|  | Memang dinamika Bumi baru diakui pada tahun 60-an lalu, ketika teori
 pergerakan lempeng tektonik dari ahli geofisika dan meteorologi Jerman,
 Alfred Wegener dapat dibuktikan secara ilmiah. Padahal Wegener pertama
 kali mengungkapkan teorinya mengenai kerak Bumi yang terus bergerak
 pada tahun 1912. Memang Wegener bukan ilmuwan pertama yang meyakini,
 bahwa benua-benua di dunia terus bergerak. Hanya saja Wegener-lah yang
 pertama kalinya meneliti secara intensif dan mempublikasikan penelitian
 ilmiahnya.
 Teori pergerakan lempeng benua atau „continental drift“ dari Wegener
 mula-mula ditanggapi pro dan kontra.
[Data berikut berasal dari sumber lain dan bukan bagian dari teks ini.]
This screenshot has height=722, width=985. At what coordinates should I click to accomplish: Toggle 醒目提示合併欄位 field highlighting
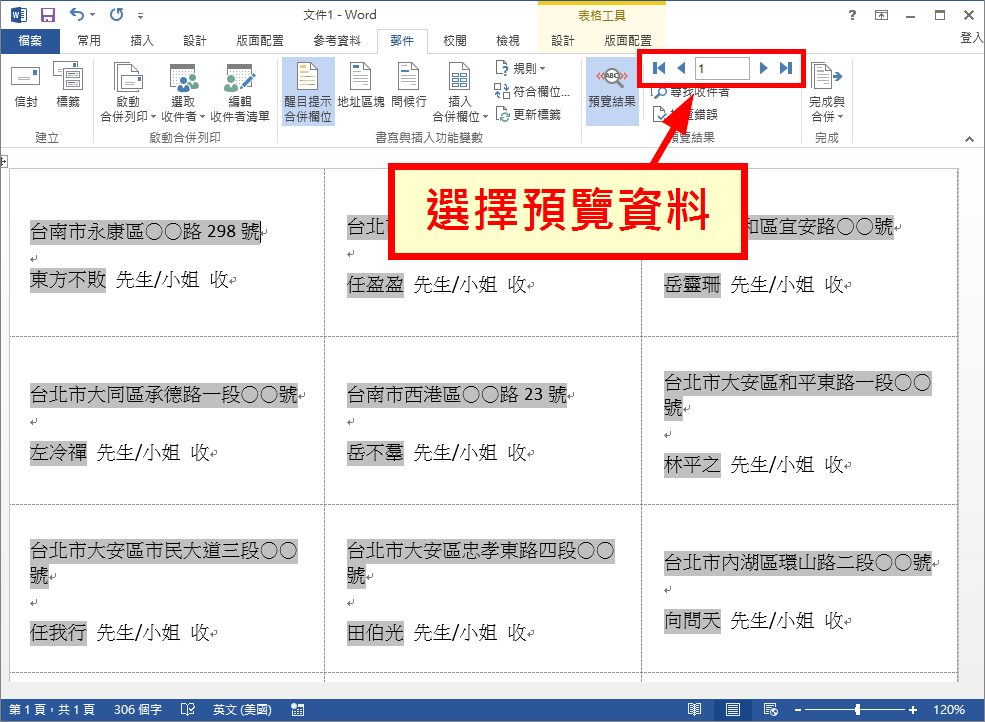[x=305, y=90]
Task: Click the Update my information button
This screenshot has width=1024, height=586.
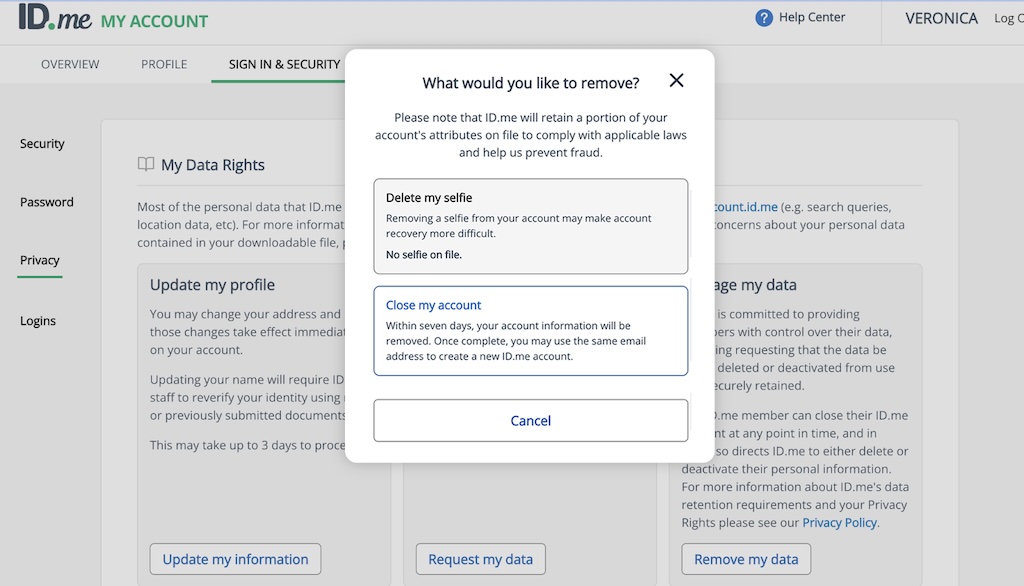Action: 234,559
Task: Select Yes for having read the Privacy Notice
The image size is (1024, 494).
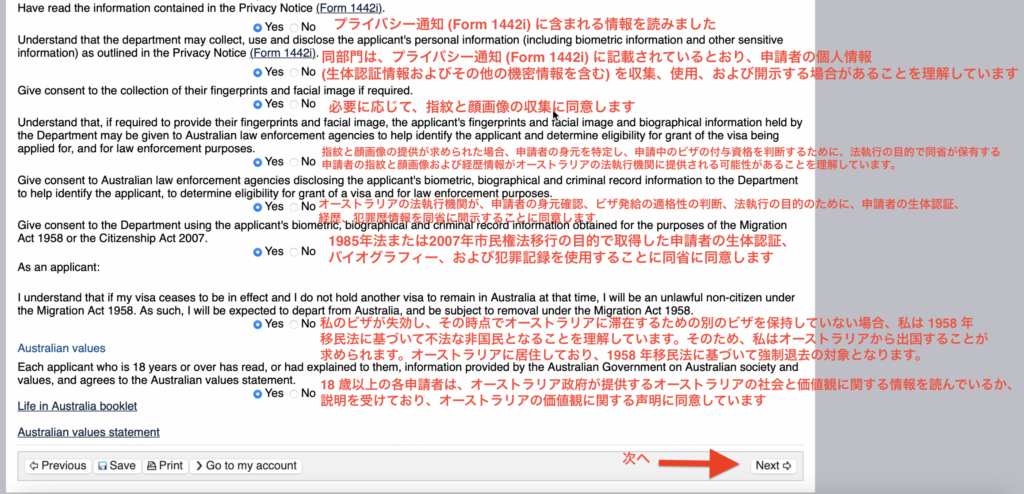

Penentang paling gigih dari teori
 pergerakan lempeng benua dari Wegener adalah pakar geologi Dr.Rollin
 Chamberlain dari Universitas Chicago. Chamberlain bahkan menyebutkan,
 teori Wegener samasekali tidak memiliki landasan. Salah satu kelemahan
 teori Wegener saat itu adalah, ia tidak dapat menjelaskan mekanisme
 dari gerakan kerak bumi. Kesalahan teori, juga menyebabkan kesalahan
 perhitungan kecepatan pergerakan pemisahan benua Amerika Utara dan
 Eropa .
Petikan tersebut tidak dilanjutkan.